Ozempic has a signature look. Meghan now has that look. The irony is that she spent years building a wellness brand. A whole lifestyle platform. Green juices and breathwork and the suggestion that she was living in a state of sustained spiritual equilibrium. And now she looks like she's been on a drip since November. You cannot build a wellness empire and then visibly waste away and expect nobody to notice. We noticed. We've been noticing her style choices for a while now.
Her Father. Her Actual Father.
This one is less funny and more genuinely uncomfortable.
Thomas Markle is not a perfect man. He made mistakes. He spoke to the press when he probably shouldn't have. He has, at times, handled his public grief in ways that weren't ideal.
But he is her father. He had a stroke. He is aging. He has, by multiple accounts, attempted to reach his daughter and been met with silence.
Whatever your feelings about Meghan Markle — and mine are complicated — the treatment of her father is the thing I find hardest to defend. There is something deeply unflattering about a woman who publicly champions compassion, vulnerability, and the importance of human connection while apparently refusing to pick up the phone for the man who raised her. It does not track. It has never tracked. And the longer it goes on, the worse it looks.
The Kelly Situation
Okay. NOW we're having fun.
On March 19, 2026 — approximately 48 hours after Ted Sarandos unfollowed her on Instagram — Meghan Markle appeared at a Beverly Hills charity gala to support her friend Kelly McKee Zajfen, who is pregnant and doing genuinely meaningful work for children in foster care.
This is the part where I want to be clear: Kelly is lovely. The cause was real. The gala raised $1.4 million. Good things happened.

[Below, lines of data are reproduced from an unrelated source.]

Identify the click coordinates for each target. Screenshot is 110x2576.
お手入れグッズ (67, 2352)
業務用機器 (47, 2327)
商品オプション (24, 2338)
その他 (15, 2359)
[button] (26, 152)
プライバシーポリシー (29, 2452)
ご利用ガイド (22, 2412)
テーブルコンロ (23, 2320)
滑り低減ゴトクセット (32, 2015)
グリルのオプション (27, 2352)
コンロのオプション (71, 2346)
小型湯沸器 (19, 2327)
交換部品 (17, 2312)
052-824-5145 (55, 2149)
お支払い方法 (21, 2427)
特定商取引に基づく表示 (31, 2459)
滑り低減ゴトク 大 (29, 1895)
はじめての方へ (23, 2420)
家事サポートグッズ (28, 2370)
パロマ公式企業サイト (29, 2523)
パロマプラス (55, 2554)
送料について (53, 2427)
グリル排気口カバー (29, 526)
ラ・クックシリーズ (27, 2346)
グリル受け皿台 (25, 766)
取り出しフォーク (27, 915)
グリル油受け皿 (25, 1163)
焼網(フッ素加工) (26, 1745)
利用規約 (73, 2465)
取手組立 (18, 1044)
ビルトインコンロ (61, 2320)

And then there was Meghan.
She cradled the bump. She held the hands. She beamed at every camera with the luminosity of a woman who has done significant research into which is her best side. She stroked the belly of her pregnant friend with the focused tenderness of someone who is acutely aware that a photographer is four feet away. The speech she gave about Kelly was warm, generous, and also — structurally — largely about how meaningful Kelly's friendship is to Meghan. How grateful she is. How much this means to her.
Kelly looked genuinely moved. Meghan looked genuinely photographed.
Is she on something? Does she have social anxiety that presents as the opposite of social anxiety? Is she simply completely unaware of how she reads on camera? I genuinely do not know. I have read the footage three times and I still cannot tell if this is calculated to the millimetre or blissfully, catastrophically unconscious.
Either way, the sequencing — Sarandos unfollows, Meghan appears at high-profile event 48 hours later, glowing, photographed, very much present — was, as it so often is with Meghan Markle, immaculate.
The rebrand is always underway. The pivot is always one red carpet away.
What Was She Expecting?
This is the question I keep coming back to.
When Meghan and Harry left the royal family, there was a plan. California. Deals. Independence. A platform. A new narrative. She was going to be taken seriously on her own terms.
Six years later: the deals collapsed, the streaming era is over, the fashion is missing, the wellness brand evaporated, and the public goodwill — which was genuinely there at the beginning — has been worn down by years of staged moments, strategic leaks, and the specific exhaustion of watching someone work this hard to appear effortless.
We wrote her an open letter. We meant it kindly. Sort of.
The tragedy of Meghan Markle is not that she failed. It's that she had everything she needed to succeed and somehow kept making choices that undid it. The talent is real. The ambition is real. The instinct for a moment is real. But something — the advice, the strategy, the fundamental miscalculation of what the public actually wants from her — keeps getting in the way.
And so we watch. Coffee in hand. Mildly horrified. Completely riveted.